> [WHAT YOU WILL DO] Extract from the material below, unchanged, every line from the one containing "虚拟货币交易中心如何重塑全球金融格局 (290, 2267)" up to and including the one containing "Вхід (1515, 19)".

> [PROVIDED RECORDS]
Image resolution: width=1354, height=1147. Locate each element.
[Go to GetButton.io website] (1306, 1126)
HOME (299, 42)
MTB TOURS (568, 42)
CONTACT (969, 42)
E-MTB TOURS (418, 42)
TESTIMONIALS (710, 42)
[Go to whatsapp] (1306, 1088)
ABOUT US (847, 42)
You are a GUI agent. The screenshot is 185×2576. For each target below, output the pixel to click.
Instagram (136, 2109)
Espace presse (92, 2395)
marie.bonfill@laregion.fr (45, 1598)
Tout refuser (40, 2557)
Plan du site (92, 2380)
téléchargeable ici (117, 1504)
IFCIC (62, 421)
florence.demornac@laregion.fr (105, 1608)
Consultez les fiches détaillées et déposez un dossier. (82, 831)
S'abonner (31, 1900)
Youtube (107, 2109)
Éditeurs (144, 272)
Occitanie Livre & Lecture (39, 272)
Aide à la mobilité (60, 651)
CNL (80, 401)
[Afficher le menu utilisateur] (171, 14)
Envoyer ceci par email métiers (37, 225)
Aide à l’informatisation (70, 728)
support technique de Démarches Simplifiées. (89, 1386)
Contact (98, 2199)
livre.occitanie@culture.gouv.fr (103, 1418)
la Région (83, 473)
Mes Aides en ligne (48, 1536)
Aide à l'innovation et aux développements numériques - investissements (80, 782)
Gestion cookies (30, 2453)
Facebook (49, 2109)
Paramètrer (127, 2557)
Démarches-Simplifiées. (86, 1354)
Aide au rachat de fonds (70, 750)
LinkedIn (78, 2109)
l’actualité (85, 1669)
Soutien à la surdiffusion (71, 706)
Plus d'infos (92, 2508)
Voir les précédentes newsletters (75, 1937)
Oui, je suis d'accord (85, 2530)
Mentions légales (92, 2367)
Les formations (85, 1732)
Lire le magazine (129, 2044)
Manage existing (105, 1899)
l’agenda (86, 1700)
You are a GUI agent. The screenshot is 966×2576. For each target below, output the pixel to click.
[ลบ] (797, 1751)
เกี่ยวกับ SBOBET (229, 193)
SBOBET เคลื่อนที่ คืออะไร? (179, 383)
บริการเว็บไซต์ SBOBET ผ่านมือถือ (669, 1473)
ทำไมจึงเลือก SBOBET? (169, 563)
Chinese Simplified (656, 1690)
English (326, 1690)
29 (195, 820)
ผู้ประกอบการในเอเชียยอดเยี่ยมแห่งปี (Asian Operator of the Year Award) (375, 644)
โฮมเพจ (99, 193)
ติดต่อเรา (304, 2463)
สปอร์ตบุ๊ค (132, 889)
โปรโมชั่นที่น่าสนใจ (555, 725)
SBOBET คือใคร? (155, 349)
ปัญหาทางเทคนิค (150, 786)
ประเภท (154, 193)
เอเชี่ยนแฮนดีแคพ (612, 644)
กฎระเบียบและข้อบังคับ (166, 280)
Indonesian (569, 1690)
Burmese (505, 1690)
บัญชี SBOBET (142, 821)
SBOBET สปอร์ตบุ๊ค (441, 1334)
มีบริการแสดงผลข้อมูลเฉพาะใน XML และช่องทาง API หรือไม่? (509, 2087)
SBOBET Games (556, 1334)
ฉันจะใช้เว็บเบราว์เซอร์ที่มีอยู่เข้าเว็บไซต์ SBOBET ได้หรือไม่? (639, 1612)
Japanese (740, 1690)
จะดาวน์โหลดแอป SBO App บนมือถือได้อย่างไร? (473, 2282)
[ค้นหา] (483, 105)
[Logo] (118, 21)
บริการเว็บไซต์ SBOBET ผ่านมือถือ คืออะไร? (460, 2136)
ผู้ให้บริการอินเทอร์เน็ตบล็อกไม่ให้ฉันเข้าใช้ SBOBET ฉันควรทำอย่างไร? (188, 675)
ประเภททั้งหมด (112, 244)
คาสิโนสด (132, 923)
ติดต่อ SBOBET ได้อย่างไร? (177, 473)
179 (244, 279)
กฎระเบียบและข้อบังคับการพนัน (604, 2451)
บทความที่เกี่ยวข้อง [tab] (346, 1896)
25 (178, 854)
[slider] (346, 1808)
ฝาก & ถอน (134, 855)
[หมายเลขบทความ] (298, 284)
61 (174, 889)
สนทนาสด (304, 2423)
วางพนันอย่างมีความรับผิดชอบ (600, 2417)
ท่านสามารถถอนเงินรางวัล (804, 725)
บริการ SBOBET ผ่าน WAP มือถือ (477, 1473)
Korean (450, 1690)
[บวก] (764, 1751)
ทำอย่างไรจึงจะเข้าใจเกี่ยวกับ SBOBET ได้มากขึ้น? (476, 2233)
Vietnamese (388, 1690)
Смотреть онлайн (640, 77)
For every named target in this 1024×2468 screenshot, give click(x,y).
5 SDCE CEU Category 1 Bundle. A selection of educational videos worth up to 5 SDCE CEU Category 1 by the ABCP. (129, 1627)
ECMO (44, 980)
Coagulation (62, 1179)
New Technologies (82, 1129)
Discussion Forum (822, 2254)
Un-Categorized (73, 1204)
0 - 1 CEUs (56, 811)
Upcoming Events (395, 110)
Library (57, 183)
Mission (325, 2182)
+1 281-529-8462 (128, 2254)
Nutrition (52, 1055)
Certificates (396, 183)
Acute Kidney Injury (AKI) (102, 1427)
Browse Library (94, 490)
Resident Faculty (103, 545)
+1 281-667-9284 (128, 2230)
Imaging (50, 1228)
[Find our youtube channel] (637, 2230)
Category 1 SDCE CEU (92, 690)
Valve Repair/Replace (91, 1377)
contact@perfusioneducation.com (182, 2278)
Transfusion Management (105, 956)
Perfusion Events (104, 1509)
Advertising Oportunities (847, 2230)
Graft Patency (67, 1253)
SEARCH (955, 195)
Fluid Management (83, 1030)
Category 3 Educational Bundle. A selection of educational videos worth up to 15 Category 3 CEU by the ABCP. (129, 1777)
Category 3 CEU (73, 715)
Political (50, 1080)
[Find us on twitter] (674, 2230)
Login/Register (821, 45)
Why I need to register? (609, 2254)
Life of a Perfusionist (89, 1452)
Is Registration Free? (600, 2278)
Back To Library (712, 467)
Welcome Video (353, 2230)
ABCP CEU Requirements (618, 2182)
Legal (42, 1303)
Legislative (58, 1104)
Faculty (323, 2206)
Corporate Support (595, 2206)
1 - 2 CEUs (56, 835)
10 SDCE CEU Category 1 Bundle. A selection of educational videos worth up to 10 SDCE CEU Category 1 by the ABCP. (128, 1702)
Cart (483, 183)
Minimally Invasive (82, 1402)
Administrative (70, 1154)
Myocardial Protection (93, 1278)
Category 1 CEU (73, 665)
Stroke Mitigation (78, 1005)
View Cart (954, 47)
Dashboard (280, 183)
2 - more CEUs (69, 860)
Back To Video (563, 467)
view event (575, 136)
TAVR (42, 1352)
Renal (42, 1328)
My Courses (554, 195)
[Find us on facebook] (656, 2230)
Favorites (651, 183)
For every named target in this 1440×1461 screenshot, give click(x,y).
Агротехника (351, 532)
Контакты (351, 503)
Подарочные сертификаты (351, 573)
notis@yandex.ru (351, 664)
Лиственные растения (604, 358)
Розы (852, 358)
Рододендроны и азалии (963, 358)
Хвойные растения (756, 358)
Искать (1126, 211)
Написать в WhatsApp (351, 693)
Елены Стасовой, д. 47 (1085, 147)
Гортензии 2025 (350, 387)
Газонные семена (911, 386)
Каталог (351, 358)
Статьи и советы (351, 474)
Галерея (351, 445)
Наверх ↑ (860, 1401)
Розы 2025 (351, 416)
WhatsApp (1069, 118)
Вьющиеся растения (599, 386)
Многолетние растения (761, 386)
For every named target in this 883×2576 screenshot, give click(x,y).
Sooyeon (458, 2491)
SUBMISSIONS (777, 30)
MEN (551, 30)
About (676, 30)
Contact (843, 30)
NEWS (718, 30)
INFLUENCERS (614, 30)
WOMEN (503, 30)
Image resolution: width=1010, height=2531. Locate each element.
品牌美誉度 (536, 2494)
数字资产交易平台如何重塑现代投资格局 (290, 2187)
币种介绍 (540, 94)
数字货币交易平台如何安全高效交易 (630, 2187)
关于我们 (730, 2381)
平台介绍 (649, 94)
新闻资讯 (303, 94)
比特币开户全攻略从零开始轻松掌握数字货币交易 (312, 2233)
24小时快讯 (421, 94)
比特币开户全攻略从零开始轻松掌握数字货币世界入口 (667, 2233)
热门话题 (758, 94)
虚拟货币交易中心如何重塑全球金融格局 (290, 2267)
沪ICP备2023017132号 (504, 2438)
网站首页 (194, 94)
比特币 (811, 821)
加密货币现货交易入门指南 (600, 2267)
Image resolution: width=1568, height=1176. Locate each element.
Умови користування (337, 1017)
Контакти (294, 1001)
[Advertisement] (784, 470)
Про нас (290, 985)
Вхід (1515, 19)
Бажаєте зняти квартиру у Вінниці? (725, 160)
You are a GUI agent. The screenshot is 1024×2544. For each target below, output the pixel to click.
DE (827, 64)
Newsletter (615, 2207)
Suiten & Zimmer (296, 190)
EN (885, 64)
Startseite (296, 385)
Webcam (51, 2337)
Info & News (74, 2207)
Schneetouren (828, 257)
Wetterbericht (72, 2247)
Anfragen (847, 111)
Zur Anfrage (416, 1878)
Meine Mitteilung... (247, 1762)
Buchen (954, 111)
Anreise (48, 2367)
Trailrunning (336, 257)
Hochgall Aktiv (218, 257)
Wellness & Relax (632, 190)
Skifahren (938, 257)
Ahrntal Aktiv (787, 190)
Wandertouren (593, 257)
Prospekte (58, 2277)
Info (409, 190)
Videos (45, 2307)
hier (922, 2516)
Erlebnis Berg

> [TASK RESPONSE]
虚拟货币交易中心如何重塑全球金融格局 (290, 2267)
沪ICP备2023017132号 (504, 2438)
网站首页 (194, 94)
比特币 (811, 821)
加密货币现货交易入门指南 (600, 2267)
Image resolution: width=1568, height=1176. Locate each element.
Умови користування (337, 1017)
Контакти (294, 1001)
[Advertisement] (784, 470)
Про нас (290, 985)
Вхід (1515, 19)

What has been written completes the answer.